» **YOUR OBJECTIVE**
For this exercise, copy each line of the records that contains the word "Expand".

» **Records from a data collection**
*** Begin section ***
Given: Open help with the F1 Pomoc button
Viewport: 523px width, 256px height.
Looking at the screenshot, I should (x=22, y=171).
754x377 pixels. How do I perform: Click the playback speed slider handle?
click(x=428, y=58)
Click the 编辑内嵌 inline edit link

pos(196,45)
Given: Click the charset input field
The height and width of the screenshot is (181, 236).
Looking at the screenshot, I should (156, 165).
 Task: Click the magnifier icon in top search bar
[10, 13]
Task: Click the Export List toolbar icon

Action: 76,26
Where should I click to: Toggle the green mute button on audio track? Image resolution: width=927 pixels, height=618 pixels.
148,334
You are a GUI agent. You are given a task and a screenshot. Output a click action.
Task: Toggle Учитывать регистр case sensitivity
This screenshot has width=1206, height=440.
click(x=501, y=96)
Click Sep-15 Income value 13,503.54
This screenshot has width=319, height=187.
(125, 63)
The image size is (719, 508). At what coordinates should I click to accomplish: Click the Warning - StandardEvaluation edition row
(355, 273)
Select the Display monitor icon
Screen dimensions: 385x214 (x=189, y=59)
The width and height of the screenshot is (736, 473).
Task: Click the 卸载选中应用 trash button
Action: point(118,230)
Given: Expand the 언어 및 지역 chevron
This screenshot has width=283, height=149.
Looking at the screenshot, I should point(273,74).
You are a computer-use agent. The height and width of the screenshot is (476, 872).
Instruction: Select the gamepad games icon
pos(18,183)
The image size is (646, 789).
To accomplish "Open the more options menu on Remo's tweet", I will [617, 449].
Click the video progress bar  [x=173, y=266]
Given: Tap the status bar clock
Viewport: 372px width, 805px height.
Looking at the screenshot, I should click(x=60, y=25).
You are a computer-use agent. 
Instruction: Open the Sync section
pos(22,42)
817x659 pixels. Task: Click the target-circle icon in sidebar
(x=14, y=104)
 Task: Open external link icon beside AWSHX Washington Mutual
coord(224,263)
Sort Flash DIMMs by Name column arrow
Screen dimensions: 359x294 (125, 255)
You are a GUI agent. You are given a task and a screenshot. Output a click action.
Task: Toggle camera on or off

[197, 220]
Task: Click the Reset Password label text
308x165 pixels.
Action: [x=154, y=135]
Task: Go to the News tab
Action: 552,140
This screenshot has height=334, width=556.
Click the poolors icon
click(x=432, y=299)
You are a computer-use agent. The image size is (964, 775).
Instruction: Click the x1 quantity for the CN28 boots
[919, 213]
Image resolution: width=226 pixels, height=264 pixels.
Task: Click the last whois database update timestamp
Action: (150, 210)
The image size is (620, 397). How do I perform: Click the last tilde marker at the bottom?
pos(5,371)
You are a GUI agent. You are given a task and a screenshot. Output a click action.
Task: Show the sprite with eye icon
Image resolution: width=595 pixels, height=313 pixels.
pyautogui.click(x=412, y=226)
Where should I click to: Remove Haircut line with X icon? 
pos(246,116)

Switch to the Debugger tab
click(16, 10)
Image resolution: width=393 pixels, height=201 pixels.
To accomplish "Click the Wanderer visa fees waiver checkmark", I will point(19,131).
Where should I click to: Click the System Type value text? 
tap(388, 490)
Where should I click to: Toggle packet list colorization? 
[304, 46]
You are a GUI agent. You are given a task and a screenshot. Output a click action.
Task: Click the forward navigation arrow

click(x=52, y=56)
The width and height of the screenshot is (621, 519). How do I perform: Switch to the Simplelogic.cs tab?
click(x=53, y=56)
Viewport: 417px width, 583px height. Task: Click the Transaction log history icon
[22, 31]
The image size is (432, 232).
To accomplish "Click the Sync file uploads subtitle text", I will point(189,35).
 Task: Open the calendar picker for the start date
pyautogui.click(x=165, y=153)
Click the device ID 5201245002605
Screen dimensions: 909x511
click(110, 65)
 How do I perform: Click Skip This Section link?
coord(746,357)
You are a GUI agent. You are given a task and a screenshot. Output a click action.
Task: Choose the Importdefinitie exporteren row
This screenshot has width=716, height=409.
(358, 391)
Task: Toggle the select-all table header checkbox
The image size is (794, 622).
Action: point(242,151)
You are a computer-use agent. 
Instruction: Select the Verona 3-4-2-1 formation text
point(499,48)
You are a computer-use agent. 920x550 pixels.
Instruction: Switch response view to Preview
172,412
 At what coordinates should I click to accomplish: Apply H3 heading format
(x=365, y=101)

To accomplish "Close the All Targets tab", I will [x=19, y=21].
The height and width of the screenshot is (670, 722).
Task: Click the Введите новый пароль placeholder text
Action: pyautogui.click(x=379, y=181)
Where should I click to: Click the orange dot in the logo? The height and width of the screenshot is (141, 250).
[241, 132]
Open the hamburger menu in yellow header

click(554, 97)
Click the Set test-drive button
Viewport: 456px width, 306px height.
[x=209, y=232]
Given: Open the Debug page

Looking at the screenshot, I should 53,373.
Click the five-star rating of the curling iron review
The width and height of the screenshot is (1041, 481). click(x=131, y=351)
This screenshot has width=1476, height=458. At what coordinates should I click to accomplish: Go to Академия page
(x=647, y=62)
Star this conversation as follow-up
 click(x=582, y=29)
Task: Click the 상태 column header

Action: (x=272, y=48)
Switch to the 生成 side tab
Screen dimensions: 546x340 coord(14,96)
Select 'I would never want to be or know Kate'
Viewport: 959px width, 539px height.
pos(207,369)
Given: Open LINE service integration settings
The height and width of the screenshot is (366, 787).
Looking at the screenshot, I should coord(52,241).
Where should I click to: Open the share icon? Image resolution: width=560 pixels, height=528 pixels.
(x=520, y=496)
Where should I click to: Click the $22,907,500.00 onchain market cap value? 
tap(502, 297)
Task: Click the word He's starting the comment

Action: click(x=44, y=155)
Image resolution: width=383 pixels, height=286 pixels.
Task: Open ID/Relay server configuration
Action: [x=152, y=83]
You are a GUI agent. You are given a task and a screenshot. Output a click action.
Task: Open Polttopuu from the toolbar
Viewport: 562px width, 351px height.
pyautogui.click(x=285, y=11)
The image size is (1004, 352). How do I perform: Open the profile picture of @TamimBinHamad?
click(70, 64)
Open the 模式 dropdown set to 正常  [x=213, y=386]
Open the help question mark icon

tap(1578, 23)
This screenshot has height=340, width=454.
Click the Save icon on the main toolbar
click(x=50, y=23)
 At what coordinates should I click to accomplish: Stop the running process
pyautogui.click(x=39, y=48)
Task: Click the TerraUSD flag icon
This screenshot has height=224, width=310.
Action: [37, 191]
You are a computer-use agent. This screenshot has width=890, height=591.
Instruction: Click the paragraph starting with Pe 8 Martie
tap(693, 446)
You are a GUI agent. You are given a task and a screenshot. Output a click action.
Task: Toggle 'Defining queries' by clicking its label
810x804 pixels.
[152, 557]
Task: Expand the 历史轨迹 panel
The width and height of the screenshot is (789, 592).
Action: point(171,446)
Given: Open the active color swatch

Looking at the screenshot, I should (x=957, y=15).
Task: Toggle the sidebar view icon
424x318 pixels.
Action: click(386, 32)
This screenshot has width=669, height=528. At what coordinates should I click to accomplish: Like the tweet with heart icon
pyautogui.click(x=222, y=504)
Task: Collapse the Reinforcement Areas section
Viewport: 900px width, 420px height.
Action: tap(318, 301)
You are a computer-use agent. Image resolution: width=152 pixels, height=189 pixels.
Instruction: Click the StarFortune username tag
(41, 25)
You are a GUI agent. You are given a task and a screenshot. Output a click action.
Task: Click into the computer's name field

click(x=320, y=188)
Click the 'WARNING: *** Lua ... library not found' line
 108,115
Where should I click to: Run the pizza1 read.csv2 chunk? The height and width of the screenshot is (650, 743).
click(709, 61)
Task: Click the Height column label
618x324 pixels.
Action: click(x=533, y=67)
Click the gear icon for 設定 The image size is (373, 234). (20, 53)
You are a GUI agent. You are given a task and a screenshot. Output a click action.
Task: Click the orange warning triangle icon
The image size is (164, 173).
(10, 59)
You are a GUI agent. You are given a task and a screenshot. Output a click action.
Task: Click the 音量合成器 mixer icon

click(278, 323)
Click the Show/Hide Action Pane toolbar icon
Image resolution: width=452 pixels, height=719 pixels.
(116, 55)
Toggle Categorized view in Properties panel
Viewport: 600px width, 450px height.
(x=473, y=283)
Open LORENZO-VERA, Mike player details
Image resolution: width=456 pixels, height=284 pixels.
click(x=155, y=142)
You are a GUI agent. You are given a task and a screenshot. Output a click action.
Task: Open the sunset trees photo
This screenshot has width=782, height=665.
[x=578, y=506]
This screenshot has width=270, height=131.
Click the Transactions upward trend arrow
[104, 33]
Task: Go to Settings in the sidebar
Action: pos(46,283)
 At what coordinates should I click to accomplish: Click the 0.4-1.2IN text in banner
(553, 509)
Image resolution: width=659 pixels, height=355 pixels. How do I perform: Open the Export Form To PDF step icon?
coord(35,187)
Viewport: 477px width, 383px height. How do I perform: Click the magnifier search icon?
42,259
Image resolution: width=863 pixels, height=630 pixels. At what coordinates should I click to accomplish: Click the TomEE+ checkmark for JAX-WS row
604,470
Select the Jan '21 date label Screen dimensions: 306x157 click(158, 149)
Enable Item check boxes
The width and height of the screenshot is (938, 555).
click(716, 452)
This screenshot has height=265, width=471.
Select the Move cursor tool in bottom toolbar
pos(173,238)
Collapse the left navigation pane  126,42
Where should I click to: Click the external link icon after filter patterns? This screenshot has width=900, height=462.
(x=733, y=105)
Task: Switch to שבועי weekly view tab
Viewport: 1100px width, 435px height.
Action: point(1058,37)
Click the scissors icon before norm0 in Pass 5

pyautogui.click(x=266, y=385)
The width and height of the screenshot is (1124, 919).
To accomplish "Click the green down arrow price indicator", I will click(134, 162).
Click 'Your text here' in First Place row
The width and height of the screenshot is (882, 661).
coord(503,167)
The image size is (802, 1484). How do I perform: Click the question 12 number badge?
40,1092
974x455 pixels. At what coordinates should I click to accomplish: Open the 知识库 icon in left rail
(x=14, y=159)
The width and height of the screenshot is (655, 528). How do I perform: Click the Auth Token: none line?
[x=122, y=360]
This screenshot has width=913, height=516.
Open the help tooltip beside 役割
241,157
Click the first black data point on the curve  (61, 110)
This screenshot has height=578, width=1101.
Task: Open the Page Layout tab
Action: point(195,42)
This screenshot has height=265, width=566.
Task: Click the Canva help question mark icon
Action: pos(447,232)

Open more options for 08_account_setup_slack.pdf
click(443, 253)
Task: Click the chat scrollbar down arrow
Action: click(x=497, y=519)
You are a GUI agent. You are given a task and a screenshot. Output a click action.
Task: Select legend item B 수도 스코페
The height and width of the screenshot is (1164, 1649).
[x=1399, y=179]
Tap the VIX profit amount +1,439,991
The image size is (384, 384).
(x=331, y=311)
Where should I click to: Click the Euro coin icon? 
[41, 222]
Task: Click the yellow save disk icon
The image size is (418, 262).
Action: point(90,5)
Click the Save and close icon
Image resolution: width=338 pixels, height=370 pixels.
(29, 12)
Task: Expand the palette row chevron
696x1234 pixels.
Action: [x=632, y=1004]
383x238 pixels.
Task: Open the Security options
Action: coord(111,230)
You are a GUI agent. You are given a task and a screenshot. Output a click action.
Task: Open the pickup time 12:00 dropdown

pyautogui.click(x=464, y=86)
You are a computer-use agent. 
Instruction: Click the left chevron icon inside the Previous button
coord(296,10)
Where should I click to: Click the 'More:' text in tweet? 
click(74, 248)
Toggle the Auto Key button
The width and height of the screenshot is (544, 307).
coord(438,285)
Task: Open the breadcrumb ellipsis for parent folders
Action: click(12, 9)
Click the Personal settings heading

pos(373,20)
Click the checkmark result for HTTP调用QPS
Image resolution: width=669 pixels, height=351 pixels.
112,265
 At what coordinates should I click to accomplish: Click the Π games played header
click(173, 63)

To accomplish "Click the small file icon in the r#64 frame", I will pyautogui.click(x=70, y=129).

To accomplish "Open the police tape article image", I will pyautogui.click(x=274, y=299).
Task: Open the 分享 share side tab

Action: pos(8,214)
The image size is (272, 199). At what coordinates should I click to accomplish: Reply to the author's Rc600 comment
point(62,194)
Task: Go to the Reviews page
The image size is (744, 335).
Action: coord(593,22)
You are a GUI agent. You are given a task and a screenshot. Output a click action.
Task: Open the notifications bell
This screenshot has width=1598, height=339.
*** End section ***
» **EXERCISE OUTPUT**
Given: Expand the 언어 및 지역 chevron
Task: Expand the 历史轨迹 panel
Task: Expand the palette row chevron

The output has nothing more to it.